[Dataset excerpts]
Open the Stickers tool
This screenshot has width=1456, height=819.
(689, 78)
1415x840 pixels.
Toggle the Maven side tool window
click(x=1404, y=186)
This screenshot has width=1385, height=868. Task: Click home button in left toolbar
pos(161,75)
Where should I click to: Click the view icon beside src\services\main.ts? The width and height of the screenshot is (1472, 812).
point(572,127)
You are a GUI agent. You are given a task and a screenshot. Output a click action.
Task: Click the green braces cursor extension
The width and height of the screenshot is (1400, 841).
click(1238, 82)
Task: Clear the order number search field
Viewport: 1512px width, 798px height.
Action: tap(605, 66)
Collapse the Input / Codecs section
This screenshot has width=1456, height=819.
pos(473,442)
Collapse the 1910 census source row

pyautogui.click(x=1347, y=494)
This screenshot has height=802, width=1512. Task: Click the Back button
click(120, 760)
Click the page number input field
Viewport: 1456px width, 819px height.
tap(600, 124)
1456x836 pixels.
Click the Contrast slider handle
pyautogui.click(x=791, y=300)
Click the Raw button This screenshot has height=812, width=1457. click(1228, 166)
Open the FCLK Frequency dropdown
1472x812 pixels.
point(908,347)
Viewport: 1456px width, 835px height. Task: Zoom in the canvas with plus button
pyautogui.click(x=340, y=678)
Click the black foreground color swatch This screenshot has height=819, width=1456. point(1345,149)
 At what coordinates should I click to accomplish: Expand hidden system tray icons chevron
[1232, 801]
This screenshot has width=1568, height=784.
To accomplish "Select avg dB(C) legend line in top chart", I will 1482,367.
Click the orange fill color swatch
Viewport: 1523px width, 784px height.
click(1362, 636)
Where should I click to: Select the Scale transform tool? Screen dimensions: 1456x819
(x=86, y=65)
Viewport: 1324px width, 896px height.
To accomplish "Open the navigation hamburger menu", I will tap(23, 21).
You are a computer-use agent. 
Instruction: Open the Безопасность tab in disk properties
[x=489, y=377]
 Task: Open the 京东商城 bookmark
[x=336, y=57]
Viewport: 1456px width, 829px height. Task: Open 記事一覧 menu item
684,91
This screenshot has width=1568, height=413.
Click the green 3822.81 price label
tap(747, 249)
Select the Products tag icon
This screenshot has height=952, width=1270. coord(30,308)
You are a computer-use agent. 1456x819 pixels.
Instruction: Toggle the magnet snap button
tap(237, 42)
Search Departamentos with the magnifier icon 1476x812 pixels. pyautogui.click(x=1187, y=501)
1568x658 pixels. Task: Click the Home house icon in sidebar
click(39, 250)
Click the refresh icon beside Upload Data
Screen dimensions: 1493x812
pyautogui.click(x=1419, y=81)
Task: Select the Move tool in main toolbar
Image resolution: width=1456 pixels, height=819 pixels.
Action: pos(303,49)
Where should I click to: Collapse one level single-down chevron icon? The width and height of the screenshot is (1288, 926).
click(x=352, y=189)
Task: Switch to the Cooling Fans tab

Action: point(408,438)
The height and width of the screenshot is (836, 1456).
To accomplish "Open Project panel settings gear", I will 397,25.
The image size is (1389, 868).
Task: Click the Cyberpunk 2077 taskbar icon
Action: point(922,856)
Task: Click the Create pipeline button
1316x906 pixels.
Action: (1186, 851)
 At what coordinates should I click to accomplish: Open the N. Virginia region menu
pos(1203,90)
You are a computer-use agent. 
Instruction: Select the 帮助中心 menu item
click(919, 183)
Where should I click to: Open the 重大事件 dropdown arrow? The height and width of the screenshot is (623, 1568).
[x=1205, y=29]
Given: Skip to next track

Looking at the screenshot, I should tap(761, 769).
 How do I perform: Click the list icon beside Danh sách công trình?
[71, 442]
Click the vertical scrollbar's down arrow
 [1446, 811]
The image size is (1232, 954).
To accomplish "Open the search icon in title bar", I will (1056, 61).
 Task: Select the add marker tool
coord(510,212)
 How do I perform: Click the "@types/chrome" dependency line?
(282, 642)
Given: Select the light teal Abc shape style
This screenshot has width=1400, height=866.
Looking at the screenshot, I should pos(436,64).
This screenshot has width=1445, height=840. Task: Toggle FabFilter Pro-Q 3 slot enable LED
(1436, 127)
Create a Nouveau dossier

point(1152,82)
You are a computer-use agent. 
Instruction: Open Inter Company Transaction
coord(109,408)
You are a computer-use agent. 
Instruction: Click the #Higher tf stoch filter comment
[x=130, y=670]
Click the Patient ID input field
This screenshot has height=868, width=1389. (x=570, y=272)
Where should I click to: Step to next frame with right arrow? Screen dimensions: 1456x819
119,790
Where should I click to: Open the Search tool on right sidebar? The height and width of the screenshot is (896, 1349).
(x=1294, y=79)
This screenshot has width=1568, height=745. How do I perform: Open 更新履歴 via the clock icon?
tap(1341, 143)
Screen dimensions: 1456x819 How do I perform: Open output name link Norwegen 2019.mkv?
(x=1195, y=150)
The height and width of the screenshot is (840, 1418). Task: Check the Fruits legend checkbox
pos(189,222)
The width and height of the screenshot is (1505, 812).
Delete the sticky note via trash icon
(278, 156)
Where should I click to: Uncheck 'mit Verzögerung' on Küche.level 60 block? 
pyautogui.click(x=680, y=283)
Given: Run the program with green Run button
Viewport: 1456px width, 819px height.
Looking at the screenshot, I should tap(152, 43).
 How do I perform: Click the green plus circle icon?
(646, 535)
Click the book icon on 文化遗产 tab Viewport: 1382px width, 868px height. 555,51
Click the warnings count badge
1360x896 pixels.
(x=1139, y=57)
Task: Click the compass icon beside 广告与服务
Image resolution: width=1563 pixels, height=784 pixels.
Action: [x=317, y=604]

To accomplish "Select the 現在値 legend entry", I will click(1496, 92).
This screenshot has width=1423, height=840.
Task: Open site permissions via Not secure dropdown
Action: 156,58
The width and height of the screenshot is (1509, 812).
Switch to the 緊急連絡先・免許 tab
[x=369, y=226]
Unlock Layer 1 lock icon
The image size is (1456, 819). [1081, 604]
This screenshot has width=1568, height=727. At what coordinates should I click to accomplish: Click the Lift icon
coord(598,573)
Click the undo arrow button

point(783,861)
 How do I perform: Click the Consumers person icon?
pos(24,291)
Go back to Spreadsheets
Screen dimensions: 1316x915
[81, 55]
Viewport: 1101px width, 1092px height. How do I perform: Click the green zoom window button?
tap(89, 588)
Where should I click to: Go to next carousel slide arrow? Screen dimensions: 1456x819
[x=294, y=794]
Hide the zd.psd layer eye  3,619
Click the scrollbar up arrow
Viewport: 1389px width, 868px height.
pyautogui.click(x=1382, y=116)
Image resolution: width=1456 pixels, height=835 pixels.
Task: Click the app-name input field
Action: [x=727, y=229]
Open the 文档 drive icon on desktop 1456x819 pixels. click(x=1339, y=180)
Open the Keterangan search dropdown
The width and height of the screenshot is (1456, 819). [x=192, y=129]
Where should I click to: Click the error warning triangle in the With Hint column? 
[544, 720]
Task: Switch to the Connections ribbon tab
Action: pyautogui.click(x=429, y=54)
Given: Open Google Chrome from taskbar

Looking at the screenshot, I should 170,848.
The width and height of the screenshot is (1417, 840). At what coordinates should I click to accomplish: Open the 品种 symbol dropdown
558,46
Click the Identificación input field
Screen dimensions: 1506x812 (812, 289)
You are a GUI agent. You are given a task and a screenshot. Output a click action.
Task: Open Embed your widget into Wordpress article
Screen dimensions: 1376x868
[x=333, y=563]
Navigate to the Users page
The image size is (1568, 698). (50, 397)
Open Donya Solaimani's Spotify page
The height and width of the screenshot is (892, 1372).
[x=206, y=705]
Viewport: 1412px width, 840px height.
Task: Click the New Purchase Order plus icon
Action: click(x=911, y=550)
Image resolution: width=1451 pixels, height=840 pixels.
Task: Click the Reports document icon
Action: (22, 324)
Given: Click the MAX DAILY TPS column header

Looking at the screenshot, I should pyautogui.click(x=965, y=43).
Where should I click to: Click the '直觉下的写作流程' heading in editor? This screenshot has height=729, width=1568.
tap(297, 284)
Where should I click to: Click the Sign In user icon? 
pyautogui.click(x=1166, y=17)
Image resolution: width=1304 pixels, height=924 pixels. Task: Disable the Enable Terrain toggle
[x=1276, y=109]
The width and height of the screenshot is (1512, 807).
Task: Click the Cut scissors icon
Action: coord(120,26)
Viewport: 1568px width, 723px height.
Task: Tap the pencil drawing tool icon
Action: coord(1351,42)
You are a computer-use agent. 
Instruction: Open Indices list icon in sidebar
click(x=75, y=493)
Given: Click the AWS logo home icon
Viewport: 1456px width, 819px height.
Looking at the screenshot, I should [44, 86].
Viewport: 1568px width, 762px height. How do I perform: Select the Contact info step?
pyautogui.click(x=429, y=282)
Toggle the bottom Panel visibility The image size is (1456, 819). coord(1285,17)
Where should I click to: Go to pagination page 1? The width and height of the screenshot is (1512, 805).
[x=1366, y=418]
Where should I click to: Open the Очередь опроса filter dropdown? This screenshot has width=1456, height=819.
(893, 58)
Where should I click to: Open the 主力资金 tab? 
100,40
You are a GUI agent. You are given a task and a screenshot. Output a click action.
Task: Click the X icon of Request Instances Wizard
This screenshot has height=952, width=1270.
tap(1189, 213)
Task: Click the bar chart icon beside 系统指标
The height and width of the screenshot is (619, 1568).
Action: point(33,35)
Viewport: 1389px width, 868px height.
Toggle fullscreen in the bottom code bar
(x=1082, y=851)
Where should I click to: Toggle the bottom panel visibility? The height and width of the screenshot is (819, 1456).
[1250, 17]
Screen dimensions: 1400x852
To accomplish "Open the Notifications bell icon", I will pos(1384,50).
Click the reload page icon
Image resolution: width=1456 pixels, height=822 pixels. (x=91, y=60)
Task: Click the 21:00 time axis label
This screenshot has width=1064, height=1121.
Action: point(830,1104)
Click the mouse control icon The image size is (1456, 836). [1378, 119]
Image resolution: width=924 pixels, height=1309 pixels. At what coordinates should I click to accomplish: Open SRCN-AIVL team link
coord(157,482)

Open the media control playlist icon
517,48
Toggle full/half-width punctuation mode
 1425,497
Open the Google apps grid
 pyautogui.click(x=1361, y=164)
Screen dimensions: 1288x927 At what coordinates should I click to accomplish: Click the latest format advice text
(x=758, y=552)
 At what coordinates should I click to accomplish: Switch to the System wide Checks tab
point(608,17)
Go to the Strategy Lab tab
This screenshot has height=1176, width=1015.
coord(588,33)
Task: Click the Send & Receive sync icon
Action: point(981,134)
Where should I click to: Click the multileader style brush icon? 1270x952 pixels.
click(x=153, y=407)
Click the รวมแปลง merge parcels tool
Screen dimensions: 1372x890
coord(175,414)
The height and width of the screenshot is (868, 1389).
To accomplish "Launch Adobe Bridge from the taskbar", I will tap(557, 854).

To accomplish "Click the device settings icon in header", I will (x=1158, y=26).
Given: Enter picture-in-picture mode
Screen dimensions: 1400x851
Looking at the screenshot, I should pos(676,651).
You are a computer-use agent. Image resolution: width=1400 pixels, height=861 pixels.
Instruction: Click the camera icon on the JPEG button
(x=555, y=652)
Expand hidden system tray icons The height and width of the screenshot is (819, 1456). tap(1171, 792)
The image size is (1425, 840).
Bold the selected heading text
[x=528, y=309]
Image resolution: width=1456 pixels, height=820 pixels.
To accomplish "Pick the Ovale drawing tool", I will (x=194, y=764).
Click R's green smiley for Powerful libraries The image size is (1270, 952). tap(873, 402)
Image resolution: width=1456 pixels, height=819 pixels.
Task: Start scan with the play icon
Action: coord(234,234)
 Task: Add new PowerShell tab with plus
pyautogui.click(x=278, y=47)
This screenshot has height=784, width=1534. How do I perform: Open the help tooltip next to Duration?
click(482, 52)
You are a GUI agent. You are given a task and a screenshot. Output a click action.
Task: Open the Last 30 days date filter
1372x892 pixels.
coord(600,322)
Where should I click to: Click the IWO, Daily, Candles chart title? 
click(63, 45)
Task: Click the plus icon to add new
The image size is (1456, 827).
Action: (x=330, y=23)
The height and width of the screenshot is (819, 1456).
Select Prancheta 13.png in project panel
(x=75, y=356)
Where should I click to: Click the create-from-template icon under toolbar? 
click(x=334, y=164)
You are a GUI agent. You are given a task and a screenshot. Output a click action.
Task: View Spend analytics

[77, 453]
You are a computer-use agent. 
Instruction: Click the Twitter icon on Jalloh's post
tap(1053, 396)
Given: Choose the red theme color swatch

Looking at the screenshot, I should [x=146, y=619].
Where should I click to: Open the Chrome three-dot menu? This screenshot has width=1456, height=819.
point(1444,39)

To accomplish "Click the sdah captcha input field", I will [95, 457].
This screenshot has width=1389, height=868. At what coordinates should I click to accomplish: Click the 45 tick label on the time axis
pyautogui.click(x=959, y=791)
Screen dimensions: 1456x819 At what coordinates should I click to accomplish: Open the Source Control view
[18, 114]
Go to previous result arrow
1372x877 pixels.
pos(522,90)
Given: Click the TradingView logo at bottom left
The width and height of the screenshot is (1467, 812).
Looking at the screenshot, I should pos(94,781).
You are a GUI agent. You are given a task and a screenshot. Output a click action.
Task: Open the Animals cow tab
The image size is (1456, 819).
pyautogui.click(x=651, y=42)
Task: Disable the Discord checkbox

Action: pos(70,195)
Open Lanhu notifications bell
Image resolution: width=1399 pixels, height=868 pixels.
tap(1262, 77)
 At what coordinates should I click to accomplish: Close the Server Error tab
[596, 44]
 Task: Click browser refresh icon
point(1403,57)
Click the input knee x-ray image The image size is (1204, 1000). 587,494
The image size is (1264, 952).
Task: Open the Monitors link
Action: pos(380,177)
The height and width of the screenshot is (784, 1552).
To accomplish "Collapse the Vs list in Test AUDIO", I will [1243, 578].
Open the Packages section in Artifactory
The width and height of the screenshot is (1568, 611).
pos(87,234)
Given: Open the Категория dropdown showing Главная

About this task - Within the data above, count the lines that contain the string "logo"; the reply is the number alone.

Answer to this task - 2